TASK REQUIREMENTS: Return all the records, each one exactly as given.

Stored data:
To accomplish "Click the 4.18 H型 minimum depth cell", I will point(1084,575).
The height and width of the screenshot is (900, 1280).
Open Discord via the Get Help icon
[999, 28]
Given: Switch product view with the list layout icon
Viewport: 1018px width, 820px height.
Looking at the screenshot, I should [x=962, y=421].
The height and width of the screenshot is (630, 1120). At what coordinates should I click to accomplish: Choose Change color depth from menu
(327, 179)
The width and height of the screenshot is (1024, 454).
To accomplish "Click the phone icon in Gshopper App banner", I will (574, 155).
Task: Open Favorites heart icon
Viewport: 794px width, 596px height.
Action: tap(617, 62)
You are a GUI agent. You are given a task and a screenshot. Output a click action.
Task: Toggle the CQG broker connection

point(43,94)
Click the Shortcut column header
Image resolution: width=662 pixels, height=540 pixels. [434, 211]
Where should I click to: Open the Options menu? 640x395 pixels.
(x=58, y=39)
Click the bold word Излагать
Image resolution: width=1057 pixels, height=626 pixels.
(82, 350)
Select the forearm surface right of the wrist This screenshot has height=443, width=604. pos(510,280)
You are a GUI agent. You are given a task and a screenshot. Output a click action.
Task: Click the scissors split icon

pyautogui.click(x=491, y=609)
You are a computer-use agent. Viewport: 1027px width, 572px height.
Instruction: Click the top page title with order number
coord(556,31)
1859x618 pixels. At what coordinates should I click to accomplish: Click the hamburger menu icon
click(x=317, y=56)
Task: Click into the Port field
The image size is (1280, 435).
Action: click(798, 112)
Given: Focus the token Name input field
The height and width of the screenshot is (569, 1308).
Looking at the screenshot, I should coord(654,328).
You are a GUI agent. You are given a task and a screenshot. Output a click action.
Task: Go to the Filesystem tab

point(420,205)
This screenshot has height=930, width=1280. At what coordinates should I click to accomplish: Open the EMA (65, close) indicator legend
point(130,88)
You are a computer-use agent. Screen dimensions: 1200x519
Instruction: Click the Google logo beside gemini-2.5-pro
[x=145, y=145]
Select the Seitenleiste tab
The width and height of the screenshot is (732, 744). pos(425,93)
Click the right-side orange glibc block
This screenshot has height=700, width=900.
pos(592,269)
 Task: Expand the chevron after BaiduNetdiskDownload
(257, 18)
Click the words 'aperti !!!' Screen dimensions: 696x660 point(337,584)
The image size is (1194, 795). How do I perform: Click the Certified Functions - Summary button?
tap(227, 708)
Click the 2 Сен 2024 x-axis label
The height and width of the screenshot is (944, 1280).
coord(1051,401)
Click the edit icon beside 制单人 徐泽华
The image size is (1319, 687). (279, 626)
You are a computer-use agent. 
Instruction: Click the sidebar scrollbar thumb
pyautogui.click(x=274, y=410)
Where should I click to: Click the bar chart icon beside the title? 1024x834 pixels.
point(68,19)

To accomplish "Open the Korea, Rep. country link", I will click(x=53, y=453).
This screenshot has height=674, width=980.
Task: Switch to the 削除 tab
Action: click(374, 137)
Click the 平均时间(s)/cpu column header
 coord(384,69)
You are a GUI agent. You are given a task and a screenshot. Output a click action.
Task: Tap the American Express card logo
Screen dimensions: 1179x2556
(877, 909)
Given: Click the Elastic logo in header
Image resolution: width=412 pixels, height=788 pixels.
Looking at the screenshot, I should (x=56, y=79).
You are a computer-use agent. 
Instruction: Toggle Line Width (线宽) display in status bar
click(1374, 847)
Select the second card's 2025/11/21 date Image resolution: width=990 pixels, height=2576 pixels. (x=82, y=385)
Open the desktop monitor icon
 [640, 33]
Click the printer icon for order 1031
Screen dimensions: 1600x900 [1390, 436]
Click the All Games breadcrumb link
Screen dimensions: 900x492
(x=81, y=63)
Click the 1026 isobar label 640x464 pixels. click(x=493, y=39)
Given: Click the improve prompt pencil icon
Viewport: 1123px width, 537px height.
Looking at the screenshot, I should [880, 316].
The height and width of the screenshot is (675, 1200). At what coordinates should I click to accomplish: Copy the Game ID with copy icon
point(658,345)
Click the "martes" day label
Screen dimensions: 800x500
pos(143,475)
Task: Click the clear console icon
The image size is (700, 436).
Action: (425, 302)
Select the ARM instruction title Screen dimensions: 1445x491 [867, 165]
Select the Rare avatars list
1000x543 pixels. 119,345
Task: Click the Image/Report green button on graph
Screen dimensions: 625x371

RESULT:
To accomplish "Click the 4.18 H型 minimum depth cell", I will point(1084,575).
The height and width of the screenshot is (900, 1280).
Open Discord via the Get Help icon
[999, 28]
Given: Switch product view with the list layout icon
Viewport: 1018px width, 820px height.
Looking at the screenshot, I should [x=962, y=421].
The height and width of the screenshot is (630, 1120). At what coordinates should I click to accomplish: Choose Change color depth from menu
(327, 179)
The width and height of the screenshot is (1024, 454).
To accomplish "Click the phone icon in Gshopper App banner", I will (574, 155).
Task: Open Favorites heart icon
Viewport: 794px width, 596px height.
Action: tap(617, 62)
You are a GUI agent. You are given a task and a screenshot. Output a click action.
Task: Toggle the CQG broker connection

point(43,94)
Click the Shortcut column header
Image resolution: width=662 pixels, height=540 pixels. [434, 211]
Where should I click to: Open the Options menu? 640x395 pixels.
(x=58, y=39)
Click the bold word Излагать
Image resolution: width=1057 pixels, height=626 pixels.
(82, 350)
Select the forearm surface right of the wrist This screenshot has height=443, width=604. pos(510,280)
You are a GUI agent. You are given a task and a screenshot. Output a click action.
Task: Click the scissors split icon

pyautogui.click(x=491, y=609)
You are a computer-use agent. Viewport: 1027px width, 572px height.
Instruction: Click the top page title with order number
coord(556,31)
1859x618 pixels. At what coordinates should I click to accomplish: Click the hamburger menu icon
click(x=317, y=56)
Task: Click into the Port field
The image size is (1280, 435).
Action: click(798, 112)
Given: Focus the token Name input field
The height and width of the screenshot is (569, 1308).
Looking at the screenshot, I should coord(654,328).
You are a GUI agent. You are given a task and a screenshot. Output a click action.
Task: Go to the Filesystem tab

point(420,205)
This screenshot has height=930, width=1280. At what coordinates should I click to accomplish: Open the EMA (65, close) indicator legend
point(130,88)
You are a computer-use agent. Screen dimensions: 1200x519
Instruction: Click the Google logo beside gemini-2.5-pro
[x=145, y=145]
Select the Seitenleiste tab
The width and height of the screenshot is (732, 744). pos(425,93)
Click the right-side orange glibc block
This screenshot has height=700, width=900.
pos(592,269)
 Task: Expand the chevron after BaiduNetdiskDownload
(257, 18)
Click the words 'aperti !!!' Screen dimensions: 696x660 point(337,584)
The image size is (1194, 795). How do I perform: Click the Certified Functions - Summary button?
tap(227, 708)
Click the 2 Сен 2024 x-axis label
The height and width of the screenshot is (944, 1280).
coord(1051,401)
Click the edit icon beside 制单人 徐泽华
The image size is (1319, 687). (279, 626)
You are a computer-use agent. 
Instruction: Click the sidebar scrollbar thumb
pyautogui.click(x=274, y=410)
Where should I click to: Click the bar chart icon beside the title? 1024x834 pixels.
point(68,19)

To accomplish "Open the Korea, Rep. country link", I will click(x=53, y=453).
This screenshot has height=674, width=980.
Task: Switch to the 削除 tab
Action: click(374, 137)
Click the 平均时间(s)/cpu column header
 coord(384,69)
You are a GUI agent. You are given a task and a screenshot. Output a click action.
Task: Tap the American Express card logo
Screen dimensions: 1179x2556
(877, 909)
Given: Click the Elastic logo in header
Image resolution: width=412 pixels, height=788 pixels.
Looking at the screenshot, I should (x=56, y=79).
You are a computer-use agent. 
Instruction: Toggle Line Width (线宽) display in status bar
click(1374, 847)
Select the second card's 2025/11/21 date Image resolution: width=990 pixels, height=2576 pixels. (x=82, y=385)
Open the desktop monitor icon
 [640, 33]
Click the printer icon for order 1031
Screen dimensions: 1600x900 [1390, 436]
Click the All Games breadcrumb link
Screen dimensions: 900x492
(x=81, y=63)
Click the 1026 isobar label 640x464 pixels. click(x=493, y=39)
Given: Click the improve prompt pencil icon
Viewport: 1123px width, 537px height.
Looking at the screenshot, I should [880, 316].
The height and width of the screenshot is (675, 1200). At what coordinates should I click to accomplish: Copy the Game ID with copy icon
point(658,345)
Click the "martes" day label
Screen dimensions: 800x500
pos(143,475)
Task: Click the clear console icon
The image size is (700, 436).
Action: (425, 302)
Select the ARM instruction title Screen dimensions: 1445x491 [867, 165]
Select the Rare avatars list
1000x543 pixels. 119,345
Task: Click the Image/Report green button on graph
Screen dimensions: 625x371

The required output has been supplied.